We shouldn't expect a pattern recognition ANN to become conscious as it is only part of what the brain does with the sensory data. Or, as I like to put it, half a cow won't moo!

One thing that is clear to me is that is that any successful AI will be the result of allowing the brain simulation to interact with the world and learn from it be virtue of being 'situated' in a robotic body. An isolated electronic "brain in a jar", will never become intelligent. The fundamental purpose of a brain is to plan and control movement.

Perhaps the best (and the least appreciated) approach to developing true AI was done by Sir Steve Grand when he created the robot Lucy. His book is well worth reading : http://www.amazon.co.uk/Growing-Lucy-Build-Android-Twenty/dp/0753818051

Depends on the technique which you want to follow. It is a vast topic. Currently it focused on pattern recognition and comparison. You can work on brain neural networks as a future research.

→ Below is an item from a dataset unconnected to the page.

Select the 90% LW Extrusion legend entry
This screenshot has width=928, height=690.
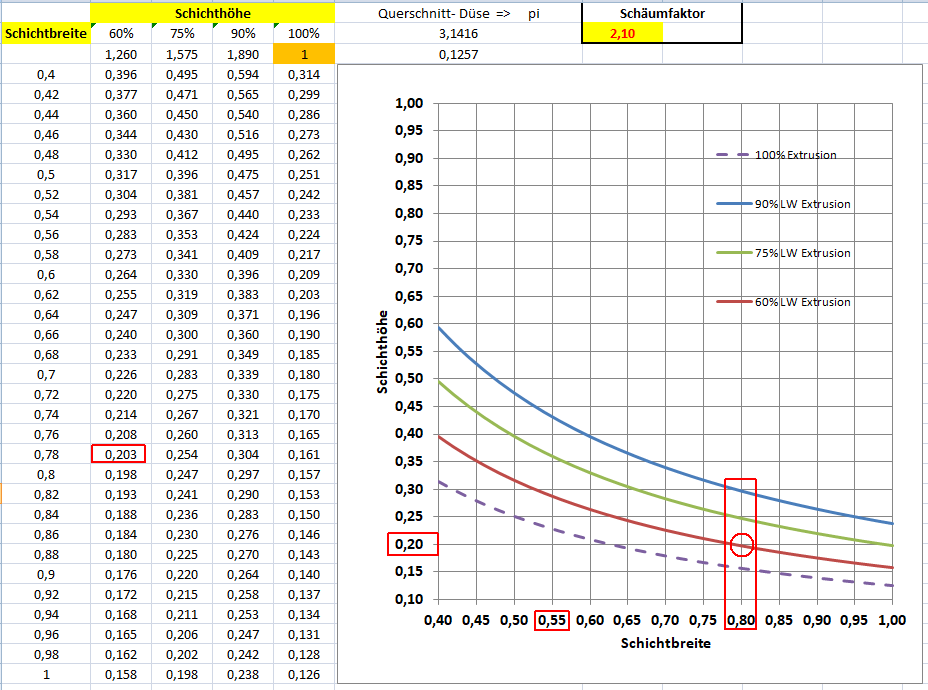[x=783, y=204]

i guess every one almost have the same response,

ANN compare to AI (all techniques in AI) ... it depends on what you are working on, i believe each technique in AI have their own unique to which field or area that they are suit for.

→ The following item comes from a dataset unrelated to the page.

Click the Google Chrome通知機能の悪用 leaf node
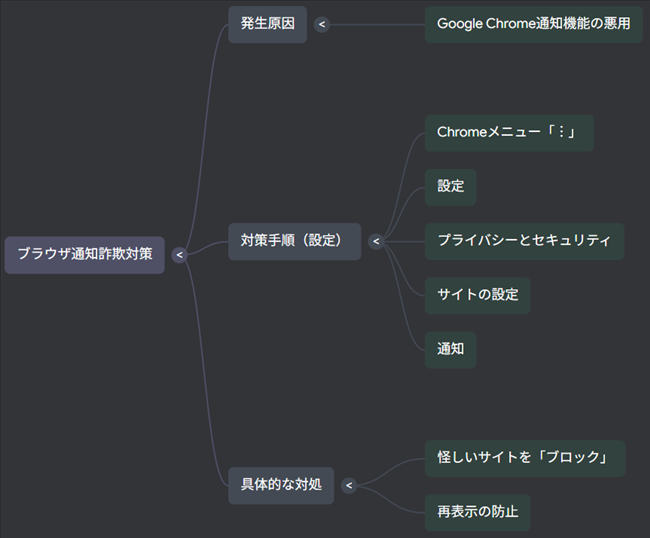Viewport: 650px width, 538px height. click(533, 25)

probably you can make clear about it.

ANN can't "do" AI at all! Not if you mean supervised single or multilayer Neural Networks with common transfer functions or kernels (which definition includes SVM).

The issue is one of structure, representation and organization, not just training.

We haven't even begun to scratch the surface with intelligent systems.

Loebner Prize entries, and even Watson, may have good memories.

But they don't have the intelligence of a preschooler.

BNN can "do" BI I assume! Where the B is Biological in place of A for Artificial.

So there is the promise that some future form of ANN, with a lot of help from AI/ANN researchers, and most likely a broad array of Cognitive Scientists as well, may reproduce a convincing level of intelligent behaviour.

Most importantly, the systems that get labeled ANNs today are supervised.

But BNN are unsupervised - they learn about the world/culture/language themselves.

The first step is to understand the sensory/motor aspects, the inputs and outputs.

The ANN needs to slot into a very complex dynamic real time real world interaction.